I've talked to many who think these tools are quantum leaps and groundbreaking but consider this. Nova Act uses software called Playwright, which isn't new. Playwright is the tool that's controlling the user's browser. It's often used for automating system testing. Nova Act figures out how to instruct Playwright to interact with the screen rather than a programmer directly telling Playwright what to do. Therefore, Nova Act is adding intelligence, but it's built on the foundation of past innovations. So here are the key takeaways for leaders. First, these AI tools will be highly useful ultimately acting in the place of humans, but they have a way to go to be broadly useful. More importantly, what may seem like out-of-the-blue and disruptive technology is really the incremental adding of new to old.
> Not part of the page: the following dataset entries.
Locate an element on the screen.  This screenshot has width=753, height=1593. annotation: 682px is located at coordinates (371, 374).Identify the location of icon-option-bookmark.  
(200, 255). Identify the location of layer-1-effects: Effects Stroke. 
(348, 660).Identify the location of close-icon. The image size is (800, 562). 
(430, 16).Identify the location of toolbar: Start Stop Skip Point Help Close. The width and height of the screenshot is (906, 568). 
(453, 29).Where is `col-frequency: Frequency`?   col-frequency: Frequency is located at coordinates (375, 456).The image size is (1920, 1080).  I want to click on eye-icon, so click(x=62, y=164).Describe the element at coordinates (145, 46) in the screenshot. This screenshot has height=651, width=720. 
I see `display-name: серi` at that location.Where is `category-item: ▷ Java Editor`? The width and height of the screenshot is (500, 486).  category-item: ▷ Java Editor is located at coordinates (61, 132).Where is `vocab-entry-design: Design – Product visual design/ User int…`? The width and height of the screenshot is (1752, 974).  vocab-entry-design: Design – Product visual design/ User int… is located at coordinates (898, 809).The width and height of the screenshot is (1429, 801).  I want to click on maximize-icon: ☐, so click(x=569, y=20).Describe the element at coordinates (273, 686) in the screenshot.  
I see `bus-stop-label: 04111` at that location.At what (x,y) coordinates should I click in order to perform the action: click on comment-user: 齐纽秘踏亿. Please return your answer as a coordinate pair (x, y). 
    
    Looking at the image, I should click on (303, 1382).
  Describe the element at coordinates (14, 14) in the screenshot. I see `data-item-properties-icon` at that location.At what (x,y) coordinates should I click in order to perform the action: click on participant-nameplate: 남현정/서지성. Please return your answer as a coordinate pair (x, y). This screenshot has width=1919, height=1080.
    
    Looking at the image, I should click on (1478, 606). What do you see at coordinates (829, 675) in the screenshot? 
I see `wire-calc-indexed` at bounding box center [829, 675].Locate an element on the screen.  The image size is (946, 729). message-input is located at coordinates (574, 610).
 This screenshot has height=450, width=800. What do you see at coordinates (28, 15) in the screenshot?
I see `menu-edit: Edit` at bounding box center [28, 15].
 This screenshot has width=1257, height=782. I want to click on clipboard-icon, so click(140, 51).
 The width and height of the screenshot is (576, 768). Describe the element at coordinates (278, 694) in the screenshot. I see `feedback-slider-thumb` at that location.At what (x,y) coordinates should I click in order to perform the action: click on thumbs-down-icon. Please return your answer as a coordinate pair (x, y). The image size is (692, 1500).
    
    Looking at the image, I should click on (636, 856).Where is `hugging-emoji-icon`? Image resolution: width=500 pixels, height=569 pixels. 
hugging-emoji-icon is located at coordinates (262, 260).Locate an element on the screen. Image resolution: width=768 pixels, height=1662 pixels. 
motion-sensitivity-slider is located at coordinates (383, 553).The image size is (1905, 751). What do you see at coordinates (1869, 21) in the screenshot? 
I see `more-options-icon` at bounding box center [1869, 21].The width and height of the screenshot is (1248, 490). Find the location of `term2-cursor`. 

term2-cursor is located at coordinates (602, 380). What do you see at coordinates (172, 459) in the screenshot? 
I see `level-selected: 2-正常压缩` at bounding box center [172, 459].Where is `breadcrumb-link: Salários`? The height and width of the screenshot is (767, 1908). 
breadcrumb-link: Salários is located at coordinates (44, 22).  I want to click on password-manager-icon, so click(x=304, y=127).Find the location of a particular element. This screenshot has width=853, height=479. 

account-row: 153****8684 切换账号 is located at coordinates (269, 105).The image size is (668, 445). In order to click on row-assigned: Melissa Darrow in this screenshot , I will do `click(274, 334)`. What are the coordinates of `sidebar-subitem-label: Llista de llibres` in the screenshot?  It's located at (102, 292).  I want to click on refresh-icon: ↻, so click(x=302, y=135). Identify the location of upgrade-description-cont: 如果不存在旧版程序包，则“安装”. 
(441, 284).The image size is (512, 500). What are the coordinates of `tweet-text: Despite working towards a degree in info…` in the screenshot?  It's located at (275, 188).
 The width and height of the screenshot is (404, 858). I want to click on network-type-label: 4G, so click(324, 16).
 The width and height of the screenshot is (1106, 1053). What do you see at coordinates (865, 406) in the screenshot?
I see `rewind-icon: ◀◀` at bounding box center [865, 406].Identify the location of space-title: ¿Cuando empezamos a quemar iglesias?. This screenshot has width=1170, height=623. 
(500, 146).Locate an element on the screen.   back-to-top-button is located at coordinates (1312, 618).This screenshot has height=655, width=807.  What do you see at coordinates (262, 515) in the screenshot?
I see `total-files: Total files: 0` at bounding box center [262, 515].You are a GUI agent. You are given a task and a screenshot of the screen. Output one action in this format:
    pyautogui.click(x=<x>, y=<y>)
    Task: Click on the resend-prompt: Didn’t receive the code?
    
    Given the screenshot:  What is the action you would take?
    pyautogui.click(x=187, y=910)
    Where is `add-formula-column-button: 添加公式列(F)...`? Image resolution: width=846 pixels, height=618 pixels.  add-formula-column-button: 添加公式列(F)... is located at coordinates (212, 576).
I dislike the term "agentic" since it hides the reality of incremental technology progress and suggests an instant intelligence revolution. This is not true. Organizations need to advance daily with technology continuously learning, exploring, and adopting. This is an ongoing discipline to be mastered and bears more fruit than merely chasing AI. If it's not absolutely clear who in your organization owns this discipline, then that's the most important call to action.

Why the Model Context Protocol (MCP) is important, even for business leaders

Having just covered Amazon Nova Act, it may seem I'm suggesting LLMs have a way to go before they can take useful actions on behalf of users. This is true for Nova Act because it's visually trying to understand screens and systems, which were designed for humans not computers. However, LLMs can integrate programmatically not relying on screens. This is possible and enabled through the new Model Context Protocol (MCP). MCP is a standard way of giving LLMs access to data, tools, and services without going through user interfaces. For example, a practice management system vendor could use MCP to implement a service that LLMs can use to search for and book appointments. A user can then ask, "are there any appointments this week before 10:00 am and if so, can you book an appointment for me." The LLM will know what to do. Commercial software vendors will continue to add MCP support allowing LLMs to interact with their services. For example, PayPal provides support for MCP allowing LLMs to make payments on a user's behalf. The key takeaway for leaders is that technology is now available allowing AI/LLMs to use and interact with your systems , data, and commercial services. This will evolve quickly; it's definitely a topic I'll track. It's important to understand that LLMs are not able to be tested in the same way or to the same extent as traditional code. Therefore, I'd not yet conduct critical transactions this way. Yet, it opens a whole new world in which LLMs can escape their chat windows and interact with technology on our behalf.